What is a “perfectionist?” A perfectionist is someone with mistaken thinking. Perfectionism doesn’t refer to a quest for excellence, or a demand (placed on self or others) to get the best job done possible. Perfectionism refers to a neurotic fear, an unhealthy functioning of one’s mind that results in unnecessary and painful emotions.
The psychological root of perfectionism is an irrational fear of error. To understand the error of perfectionism, you first have to understand what mistakes in thinking cause one to be afraid of error in the first place. Here they are:
(1) “I will look badly in front of others.” In any quest or task, the purpose is not to look good. The purpose is to accomplish whatever the task is. If you accomplish it successfully, you’ll look just fine. At most, looking good in front of others will be a happy side benefit of accomplishment. In truth, it might not matter at all.
(2) “An error is a delay and delays are always bad.” Actually, an error is a symptom. It’s a symptom of the fact that you didn’t know everything you thought you knew with respect to accomplishing the task. While this may be disappointing at first, the delay is actually a good thing. Given that there was something important you didn’t know, it’s much better to find it out and take the time to correct it than to continue along in ignorance. Imagine you were on a road trip and discovered you were driving in the wrong direction, or on the wrong road. While the discovery would be disappointing at first, the delay and the time taken in correcting your course is crucial and necessary.
(3) “The end result is ruined by any disruption along the way.” This is silly. Have you ever taken a vacation involving an airplane flight, and the flight is delayed or disrupted along the way? It’s upsetting at the time, but once you get to your destination it’s as if you never had the disruption. One does not take away from the other.

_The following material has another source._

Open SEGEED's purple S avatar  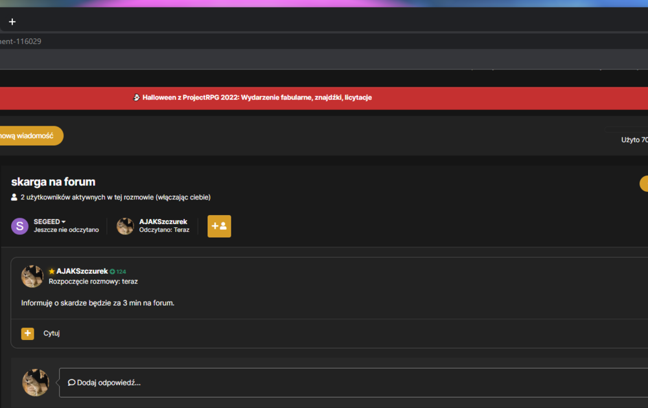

(4) “Mistakes and problems have the same importance — or even more importance — than success and accomplishments.” Not true. A mistake or a problem is a temporary speed bump along the way to eventual accomplishment in some task. Ultimately, mistakes are forgettable, other than to the extent which you need to learn something new. If a mistake is based on faulty information, or missing information, then you possess that corrected information for the rest of the task — in fact, for the rest of your life. You ultimately gained more out of the mistake than you lost.
(5) “I should have known better.” There is no “should” to knowing something. You know what you know. What you know is either correct, or false. You either know enough to accomplish a certain task, or you don’t. You might not know enough, while thinking that you do. You might think you know everything you need to know, and later discover that you don’t. When either of these things happen, you make the correction. Human knowledge is neither automatic nor infallible. It’s not a moral failure to honestly not know something. So long as you’re always willing to correct your errors, internalize the corrections and move ahead with your new knowledge — never evading or ignoring it — then you’re doing just fine. Fear of your own fallibility is irrational. All human knowledge is subject to error; but all human error is subject to correction. That’s what reason, thinking and observation are for. They’re everything you have, and they’re plenty. The only thing “better” would be infallibility, a person who’s incapable of error, and that’s pure fantasy.
The overriding emotion of an irrational perfectionist is a terror of ‘ruining’ everything. A perfectionist feels that if he makes one mistake along the way, everything else will be wiped out. Some perfectionists are control freaks and even brutal dictators. Many others are well-meaning, or at least start out that way. They’re simply trying to be objective and competent. While they rationally assume, ‘There’s a right and a wrong, a correct and incorrect way of doing things,’ they make an evaluation about this fact and conclude, ‘It’s always a catastrophe to be wrong.’ The proper and rational response to this is, ‘The vast majority of mistakes are not going to kill you. If you’re still alive and alert enough to be aware of your mistake, then you’re able to dust yourself off, internalize the new knowledge obtained from your error, and move on.’ The perfectionist cannot or will not do this. He’s hostage to his false belief that because he has made an error (or somebody else has), all is ruined.
Perfectionism and the quest for excellence are not the same thing. People who achieve excellence and develop competence along the way eschew an irrational desire for infallibility. Instead, they favor of life as a place where ever-increasing knowledge leads to never-ending improvements.